▸ Your instructions
Please extract every line of the listing below, keeping each one word for word.

▸ Data supplied
◆ ◆ ◆
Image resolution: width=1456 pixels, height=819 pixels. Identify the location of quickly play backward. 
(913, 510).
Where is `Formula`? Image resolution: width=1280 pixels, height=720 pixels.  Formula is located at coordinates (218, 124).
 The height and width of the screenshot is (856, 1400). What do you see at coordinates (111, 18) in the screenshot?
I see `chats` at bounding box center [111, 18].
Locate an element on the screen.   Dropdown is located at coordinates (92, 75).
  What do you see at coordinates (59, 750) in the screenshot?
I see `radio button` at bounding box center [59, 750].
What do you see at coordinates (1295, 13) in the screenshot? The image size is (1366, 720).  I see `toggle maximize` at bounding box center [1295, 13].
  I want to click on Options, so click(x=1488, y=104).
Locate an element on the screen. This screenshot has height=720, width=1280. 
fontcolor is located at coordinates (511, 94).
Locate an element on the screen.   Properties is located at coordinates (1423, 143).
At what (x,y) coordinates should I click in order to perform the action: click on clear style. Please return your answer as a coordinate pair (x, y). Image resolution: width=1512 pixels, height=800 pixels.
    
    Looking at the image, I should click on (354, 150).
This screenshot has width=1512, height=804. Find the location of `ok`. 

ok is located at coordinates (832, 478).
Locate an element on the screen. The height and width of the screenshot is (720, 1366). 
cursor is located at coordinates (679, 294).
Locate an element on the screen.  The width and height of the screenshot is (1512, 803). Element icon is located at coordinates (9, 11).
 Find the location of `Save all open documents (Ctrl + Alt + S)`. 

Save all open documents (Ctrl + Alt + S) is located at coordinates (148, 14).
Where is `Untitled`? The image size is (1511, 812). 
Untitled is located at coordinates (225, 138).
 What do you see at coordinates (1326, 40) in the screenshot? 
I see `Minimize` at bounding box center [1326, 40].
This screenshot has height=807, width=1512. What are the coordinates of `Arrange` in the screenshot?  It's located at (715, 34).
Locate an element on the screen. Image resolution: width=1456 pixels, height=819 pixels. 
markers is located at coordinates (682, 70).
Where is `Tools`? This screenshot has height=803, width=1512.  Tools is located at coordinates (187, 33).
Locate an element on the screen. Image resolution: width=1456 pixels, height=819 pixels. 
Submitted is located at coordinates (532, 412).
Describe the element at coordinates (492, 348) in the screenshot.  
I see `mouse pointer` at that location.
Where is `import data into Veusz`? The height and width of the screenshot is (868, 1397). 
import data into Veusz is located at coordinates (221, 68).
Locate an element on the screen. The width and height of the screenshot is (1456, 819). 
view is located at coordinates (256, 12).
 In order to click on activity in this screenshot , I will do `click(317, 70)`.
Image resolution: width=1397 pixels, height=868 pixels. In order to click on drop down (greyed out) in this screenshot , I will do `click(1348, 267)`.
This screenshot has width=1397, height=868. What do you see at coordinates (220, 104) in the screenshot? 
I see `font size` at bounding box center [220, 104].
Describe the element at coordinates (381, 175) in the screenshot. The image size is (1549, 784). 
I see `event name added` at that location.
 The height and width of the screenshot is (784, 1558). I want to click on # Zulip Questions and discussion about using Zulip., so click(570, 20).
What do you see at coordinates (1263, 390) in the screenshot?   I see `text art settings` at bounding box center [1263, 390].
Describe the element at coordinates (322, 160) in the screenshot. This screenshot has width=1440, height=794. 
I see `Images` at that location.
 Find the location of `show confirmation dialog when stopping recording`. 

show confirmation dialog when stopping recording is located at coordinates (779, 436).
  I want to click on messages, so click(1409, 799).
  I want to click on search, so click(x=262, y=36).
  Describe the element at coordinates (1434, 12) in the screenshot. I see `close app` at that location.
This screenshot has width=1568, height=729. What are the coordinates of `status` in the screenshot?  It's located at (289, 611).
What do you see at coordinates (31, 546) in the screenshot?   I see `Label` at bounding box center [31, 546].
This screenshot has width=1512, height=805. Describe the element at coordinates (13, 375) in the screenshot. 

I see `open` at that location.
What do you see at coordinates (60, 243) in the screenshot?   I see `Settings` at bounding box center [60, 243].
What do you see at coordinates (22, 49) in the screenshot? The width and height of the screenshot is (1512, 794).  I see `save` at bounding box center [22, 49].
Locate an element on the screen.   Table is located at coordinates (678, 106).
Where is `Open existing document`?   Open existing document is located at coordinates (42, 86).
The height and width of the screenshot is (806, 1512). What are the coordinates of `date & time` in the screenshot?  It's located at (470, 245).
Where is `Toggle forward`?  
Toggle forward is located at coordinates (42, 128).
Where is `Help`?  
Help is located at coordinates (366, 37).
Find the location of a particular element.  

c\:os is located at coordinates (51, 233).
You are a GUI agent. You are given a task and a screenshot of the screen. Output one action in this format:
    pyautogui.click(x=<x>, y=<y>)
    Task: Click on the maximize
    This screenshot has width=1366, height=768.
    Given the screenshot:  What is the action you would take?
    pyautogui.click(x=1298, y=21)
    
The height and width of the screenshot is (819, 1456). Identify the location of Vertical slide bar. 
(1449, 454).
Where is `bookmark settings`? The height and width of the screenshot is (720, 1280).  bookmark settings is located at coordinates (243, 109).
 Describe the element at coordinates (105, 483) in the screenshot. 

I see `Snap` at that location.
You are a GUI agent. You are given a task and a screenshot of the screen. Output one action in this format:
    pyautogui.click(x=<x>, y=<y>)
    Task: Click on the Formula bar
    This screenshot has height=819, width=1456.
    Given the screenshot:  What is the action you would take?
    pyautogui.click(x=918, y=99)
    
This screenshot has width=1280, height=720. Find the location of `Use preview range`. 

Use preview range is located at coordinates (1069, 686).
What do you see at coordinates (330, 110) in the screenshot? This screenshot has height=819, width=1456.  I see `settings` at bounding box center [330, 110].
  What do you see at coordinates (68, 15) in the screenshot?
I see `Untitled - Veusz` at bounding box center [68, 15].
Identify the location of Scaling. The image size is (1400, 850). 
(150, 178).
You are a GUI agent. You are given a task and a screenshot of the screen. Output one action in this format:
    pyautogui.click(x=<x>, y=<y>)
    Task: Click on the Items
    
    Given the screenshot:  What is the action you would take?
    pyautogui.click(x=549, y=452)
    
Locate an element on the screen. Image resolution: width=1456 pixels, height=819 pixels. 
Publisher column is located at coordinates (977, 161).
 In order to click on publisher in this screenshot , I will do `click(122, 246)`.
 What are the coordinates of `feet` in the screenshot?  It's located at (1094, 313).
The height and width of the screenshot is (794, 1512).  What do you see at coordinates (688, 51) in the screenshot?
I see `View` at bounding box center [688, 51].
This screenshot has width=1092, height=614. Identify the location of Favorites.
◆ ◆ ◆
▸ Completed exercise
Image resolution: width=1456 pixels, height=819 pixels. Identify the location of quickly play backward. 
(913, 510).
Where is `Formula`? Image resolution: width=1280 pixels, height=720 pixels.  Formula is located at coordinates (218, 124).
 The height and width of the screenshot is (856, 1400). What do you see at coordinates (111, 18) in the screenshot?
I see `chats` at bounding box center [111, 18].
Locate an element on the screen.   Dropdown is located at coordinates (92, 75).
  What do you see at coordinates (59, 750) in the screenshot?
I see `radio button` at bounding box center [59, 750].
What do you see at coordinates (1295, 13) in the screenshot? The image size is (1366, 720).  I see `toggle maximize` at bounding box center [1295, 13].
  I want to click on Options, so click(x=1488, y=104).
Locate an element on the screen. This screenshot has height=720, width=1280. 
fontcolor is located at coordinates (511, 94).
Locate an element on the screen.   Properties is located at coordinates (1423, 143).
At what (x,y) coordinates should I click in order to perform the action: click on clear style. Please return your answer as a coordinate pair (x, y). Image resolution: width=1512 pixels, height=800 pixels.
    
    Looking at the image, I should click on (354, 150).
This screenshot has width=1512, height=804. Find the location of `ok`. 

ok is located at coordinates (832, 478).
Locate an element on the screen. The height and width of the screenshot is (720, 1366). 
cursor is located at coordinates (679, 294).
Locate an element on the screen.  The width and height of the screenshot is (1512, 803). Element icon is located at coordinates (9, 11).
 Find the location of `Save all open documents (Ctrl + Alt + S)`. 

Save all open documents (Ctrl + Alt + S) is located at coordinates (148, 14).
Where is `Untitled`? The image size is (1511, 812). 
Untitled is located at coordinates (225, 138).
 What do you see at coordinates (1326, 40) in the screenshot? 
I see `Minimize` at bounding box center [1326, 40].
This screenshot has height=807, width=1512. What are the coordinates of `Arrange` in the screenshot?  It's located at (715, 34).
Locate an element on the screen. Image resolution: width=1456 pixels, height=819 pixels. 
markers is located at coordinates (682, 70).
Where is `Tools`? This screenshot has height=803, width=1512.  Tools is located at coordinates (187, 33).
Locate an element on the screen. Image resolution: width=1456 pixels, height=819 pixels. 
Submitted is located at coordinates (532, 412).
Describe the element at coordinates (492, 348) in the screenshot.  
I see `mouse pointer` at that location.
Where is `import data into Veusz`? The height and width of the screenshot is (868, 1397). 
import data into Veusz is located at coordinates (221, 68).
Locate an element on the screen. The width and height of the screenshot is (1456, 819). 
view is located at coordinates (256, 12).
 In order to click on activity in this screenshot , I will do `click(317, 70)`.
Image resolution: width=1397 pixels, height=868 pixels. In order to click on drop down (greyed out) in this screenshot , I will do `click(1348, 267)`.
This screenshot has width=1397, height=868. What do you see at coordinates (220, 104) in the screenshot? 
I see `font size` at bounding box center [220, 104].
Describe the element at coordinates (381, 175) in the screenshot. The image size is (1549, 784). 
I see `event name added` at that location.
 The height and width of the screenshot is (784, 1558). I want to click on # Zulip Questions and discussion about using Zulip., so click(570, 20).
What do you see at coordinates (1263, 390) in the screenshot?   I see `text art settings` at bounding box center [1263, 390].
Describe the element at coordinates (322, 160) in the screenshot. This screenshot has width=1440, height=794. 
I see `Images` at that location.
 Find the location of `show confirmation dialog when stopping recording`. 

show confirmation dialog when stopping recording is located at coordinates (779, 436).
  I want to click on messages, so click(1409, 799).
  I want to click on search, so click(x=262, y=36).
  Describe the element at coordinates (1434, 12) in the screenshot. I see `close app` at that location.
This screenshot has width=1568, height=729. What are the coordinates of `status` in the screenshot?  It's located at (289, 611).
What do you see at coordinates (31, 546) in the screenshot?   I see `Label` at bounding box center [31, 546].
This screenshot has width=1512, height=805. Describe the element at coordinates (13, 375) in the screenshot. 

I see `open` at that location.
What do you see at coordinates (60, 243) in the screenshot?   I see `Settings` at bounding box center [60, 243].
What do you see at coordinates (22, 49) in the screenshot? The width and height of the screenshot is (1512, 794).  I see `save` at bounding box center [22, 49].
Locate an element on the screen.   Table is located at coordinates (678, 106).
Where is `Open existing document`?   Open existing document is located at coordinates (42, 86).
The height and width of the screenshot is (806, 1512). What are the coordinates of `date & time` in the screenshot?  It's located at (470, 245).
Where is `Toggle forward`?  
Toggle forward is located at coordinates (42, 128).
Where is `Help`?  
Help is located at coordinates (366, 37).
Find the location of a particular element.  

c\:os is located at coordinates (51, 233).
You are a GUI agent. You are given a task and a screenshot of the screen. Output one action in this format:
    pyautogui.click(x=<x>, y=<y>)
    Task: Click on the maximize
    This screenshot has width=1366, height=768.
    Given the screenshot:  What is the action you would take?
    pyautogui.click(x=1298, y=21)
    
The height and width of the screenshot is (819, 1456). Identify the location of Vertical slide bar. 
(1449, 454).
Where is `bookmark settings`? The height and width of the screenshot is (720, 1280).  bookmark settings is located at coordinates (243, 109).
 Describe the element at coordinates (105, 483) in the screenshot. 

I see `Snap` at that location.
You are a GUI agent. You are given a task and a screenshot of the screen. Output one action in this format:
    pyautogui.click(x=<x>, y=<y>)
    Task: Click on the Formula bar
    This screenshot has height=819, width=1456.
    Given the screenshot:  What is the action you would take?
    pyautogui.click(x=918, y=99)
    
This screenshot has width=1280, height=720. Find the location of `Use preview range`. 

Use preview range is located at coordinates (1069, 686).
What do you see at coordinates (330, 110) in the screenshot? This screenshot has height=819, width=1456.  I see `settings` at bounding box center [330, 110].
  What do you see at coordinates (68, 15) in the screenshot?
I see `Untitled - Veusz` at bounding box center [68, 15].
Identify the location of Scaling. The image size is (1400, 850). 
(150, 178).
You are a GUI agent. You are given a task and a screenshot of the screen. Output one action in this format:
    pyautogui.click(x=<x>, y=<y>)
    Task: Click on the Items
    
    Given the screenshot:  What is the action you would take?
    pyautogui.click(x=549, y=452)
    
Locate an element on the screen. Image resolution: width=1456 pixels, height=819 pixels. 
Publisher column is located at coordinates (977, 161).
 In order to click on publisher in this screenshot , I will do `click(122, 246)`.
 What are the coordinates of `feet` in the screenshot?  It's located at (1094, 313).
The height and width of the screenshot is (794, 1512).  What do you see at coordinates (688, 51) in the screenshot?
I see `View` at bounding box center [688, 51].
This screenshot has width=1092, height=614. Identify the location of Favorites.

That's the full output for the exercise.